By now it should be all over. Boris Johnson should be walking off into the history books - where he will be remembered as the worst Prime Minister in living memory.
Instead, we have him hanging around like a bad smell when the country should be heading to a general election in short order. For the good of the country, he must go and go quickly.
Then, at the first possible opportunity, the new Tory Prime Minister – who will have no mandate to govern – must give the people a chance to have their say on this corrupt, contemptible, chaotic Tory Party. One thing is clear – Boris Johnson was not fit for office.
But the lackeys, losers, liars and lunatics that make up the parliamentary Tory party are just as bad. They supported and sustained Johnson when he was engulfed in scandal after scandal.
They celebrated his election triumph and cheered him to the rafters when it was clear he was a liar and a fraud. Not one of them is fit to lead the UK. Now or ever.
That is the reason the country must get the chance to vote for a new government fit to lead Britain through the cost of living crisis, the Covid recovery and threat of Russian aggression. Even the nature of Johnson’s departure showed the man and the party in a less than flattering light.
He desperately clung to power until he was forced to resign. When even the most abjectly loyal sheepdog Ministers told him his time was up, he finally realised the game was up.
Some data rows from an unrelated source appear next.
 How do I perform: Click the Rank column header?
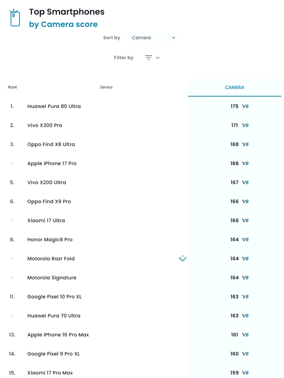tap(12, 87)
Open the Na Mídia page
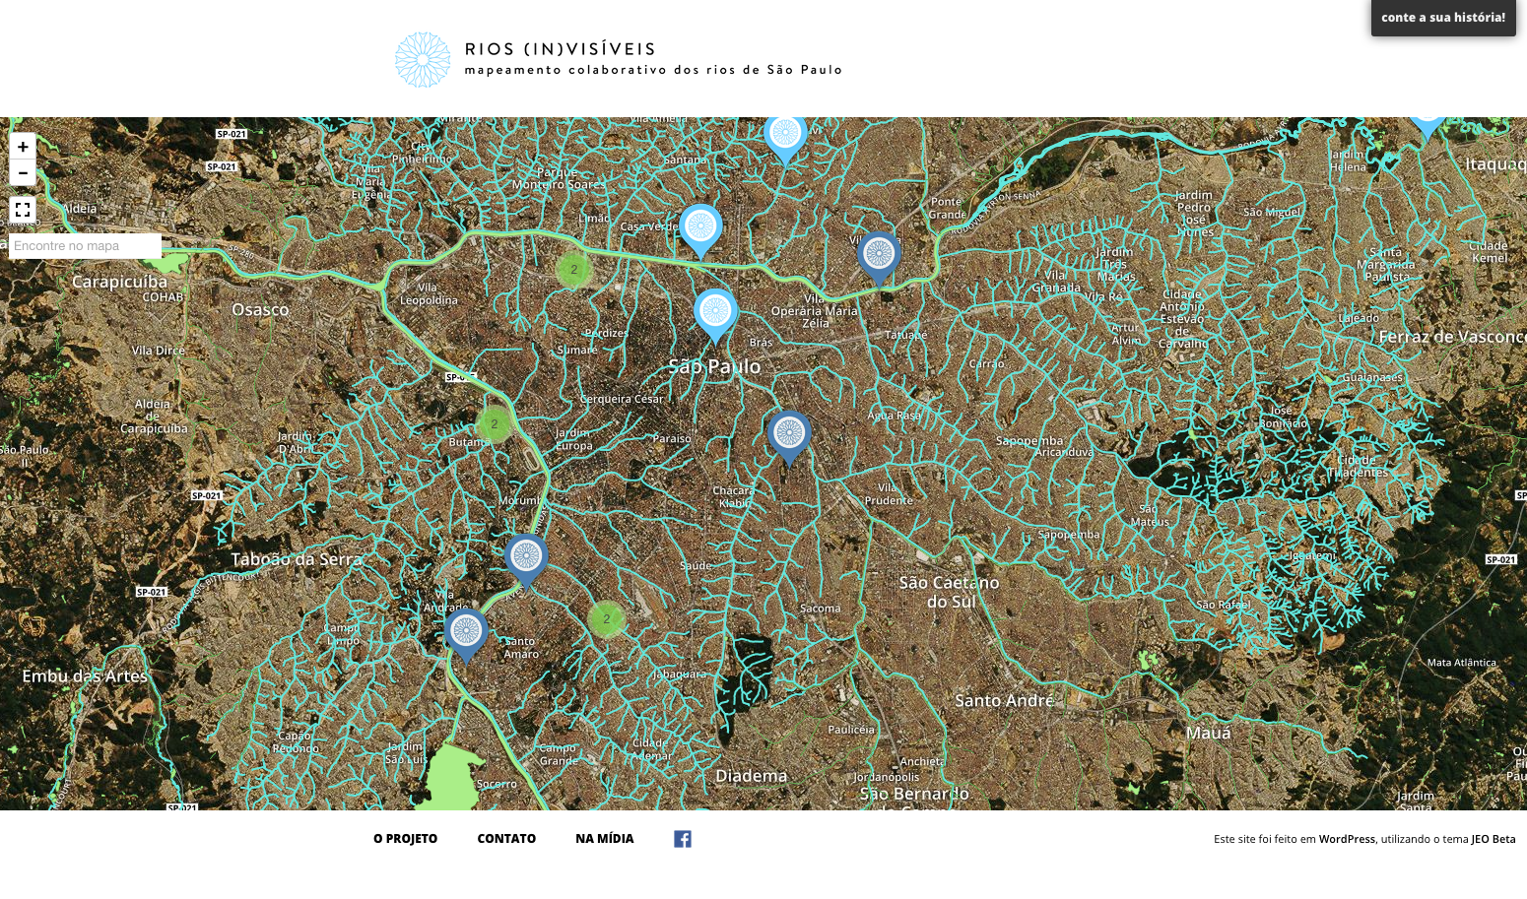The height and width of the screenshot is (899, 1527). point(604,839)
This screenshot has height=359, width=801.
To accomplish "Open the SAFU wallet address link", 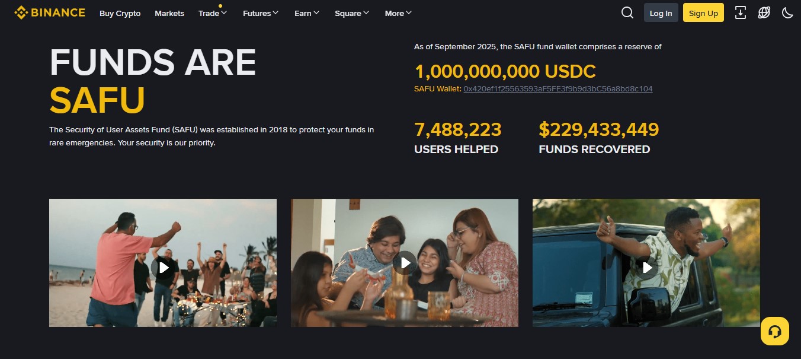I will click(558, 88).
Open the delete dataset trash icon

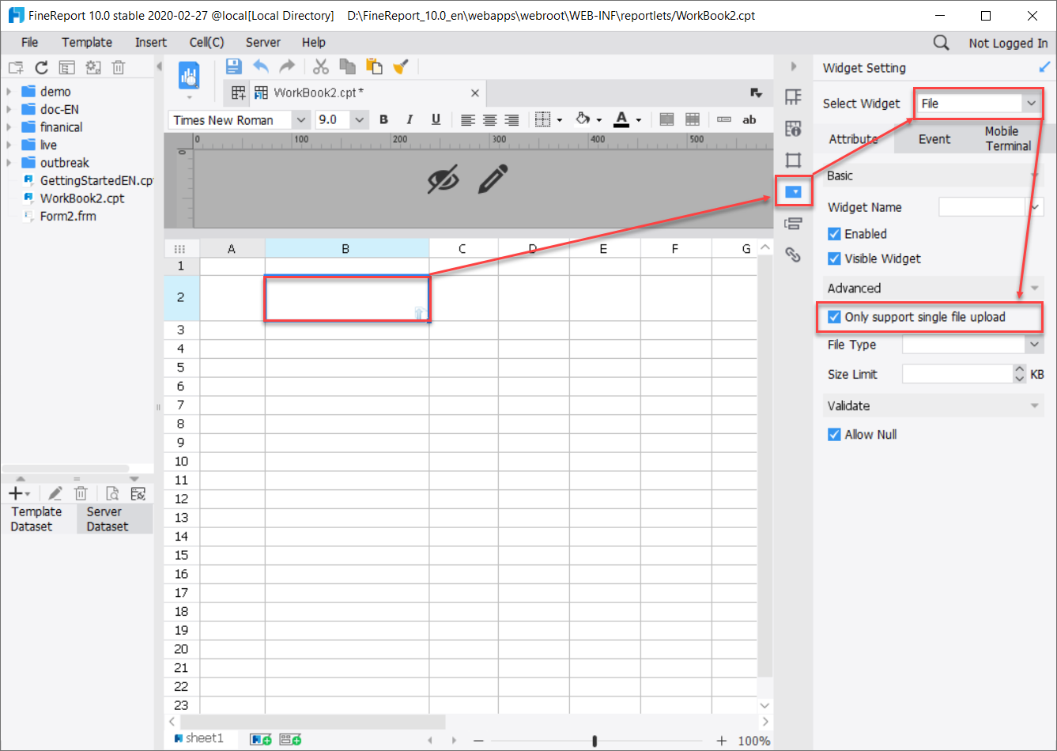click(81, 493)
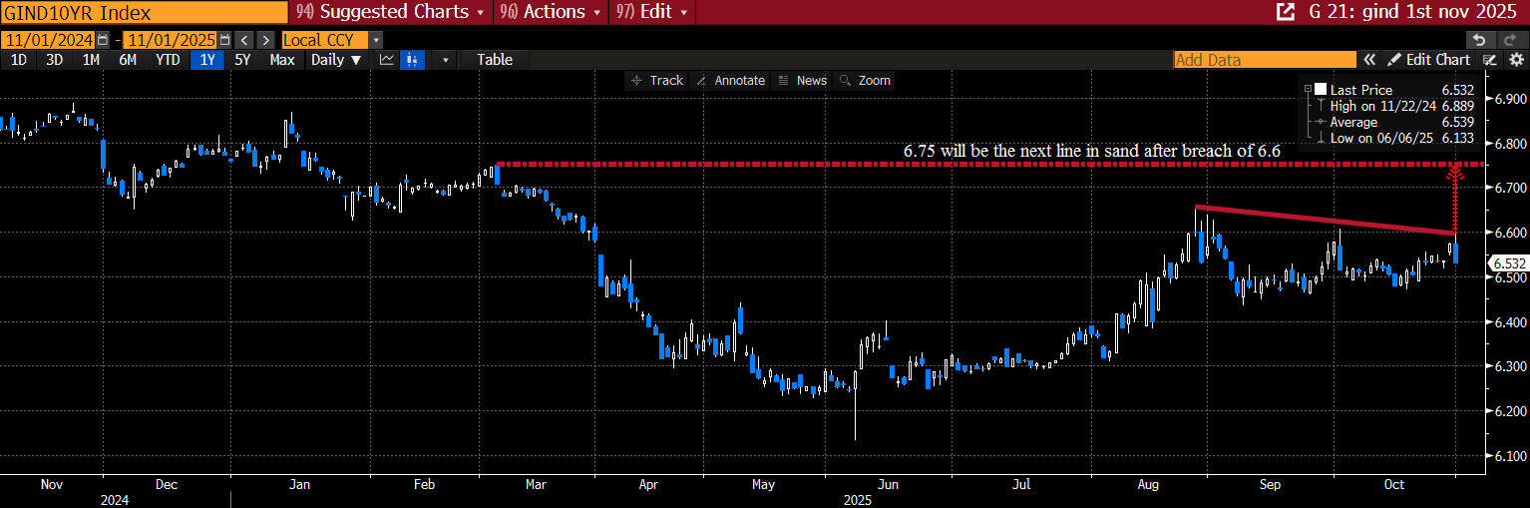This screenshot has width=1530, height=508.
Task: Click the pop-out chart window icon
Action: [x=1286, y=12]
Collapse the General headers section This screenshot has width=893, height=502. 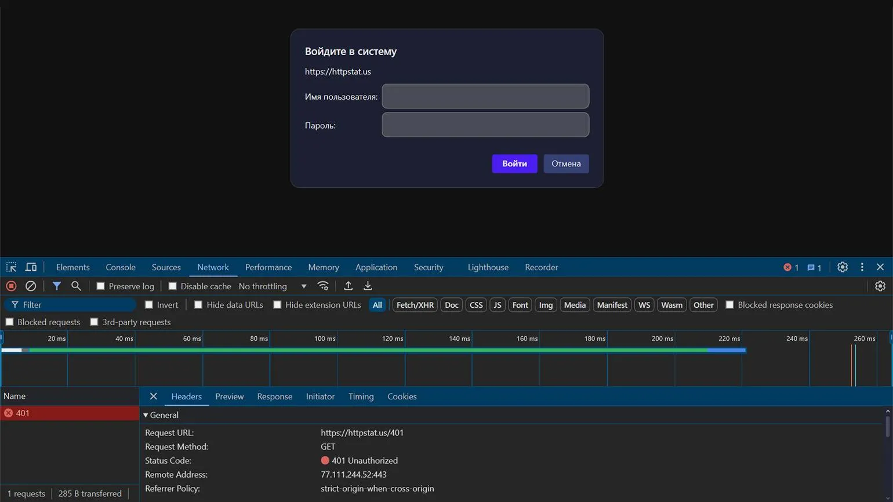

So there he was, dragged out of Downing Street by his shirt collar and wailing it was all so unfair. His departure was typically petulant.
It wasn’t the lies, the flouting of the rules, the curse of Dominic Cummings, the care home deaths, the bodies piling high, or shielding a sexual predator in government that was the cause of his downfall. It was the “herd instinct” of the Tory party that did for him, or so he claimed.
But his final act of self-serving graft is his decision to remain as Prime Minister until the Autumn. Instead of skulking off stage like he ought to, the charlatan is attempting to stay on in office so he can use Chequers, the Prime Minister’s country retreat, for his Covid-delayed wedding.
That “herd” of Tory MPs should turf him out now and clear the smell of sleaze, entitlement and arrogance out of Downing Street and bring an end to this shameful period of the UK’s political story. The two-and-half years of Johnson were not an era, or an epoch, they were a blockage in the sewage system of Britain.
His cack-handed response to a global pandemic and shredding of the UK’s reputation on the international stage will not be easily forgotten or forgiven. The Tories knew when they chose Johnson they had backed a snake-oil salesman who could overpromise and never deliver, a jester who convinced people he was “world king”.
He is now squatting in Downing Street like a lame duck when what the country needs is to be rid of him and to move on. The Conservative replacement contest should be short and sweet.
The true chaos is not the alternative to Johnson but the continuation of the government which has done lasting damage to the country. Just because he is gone doesn’t make the rogues’ gallery of alternative Prime Ministers any more appealing.
All of them in the Tory government mishandled the Covid pandemic that left, at one stage, Britain recording the highest death toll in Europe and suffering the greatest economic setback in the G7. All of them were complicit in his cynical attitude to the public, a rule-breaking entitlement that is being paid back in a deep and long-lasting mistrust of politics.
There is no moral high ground for the Tories to look back on during Johnson’s misrule. Whoever wins the contest for the Conservative crown should not escape their responsibility.
There must be an immediate general election to restore some integrity and trust into politics. The stench left by this Johnson government will not clear quickly.
But getting the Tories packed-off into opposition in a general election would be a good start.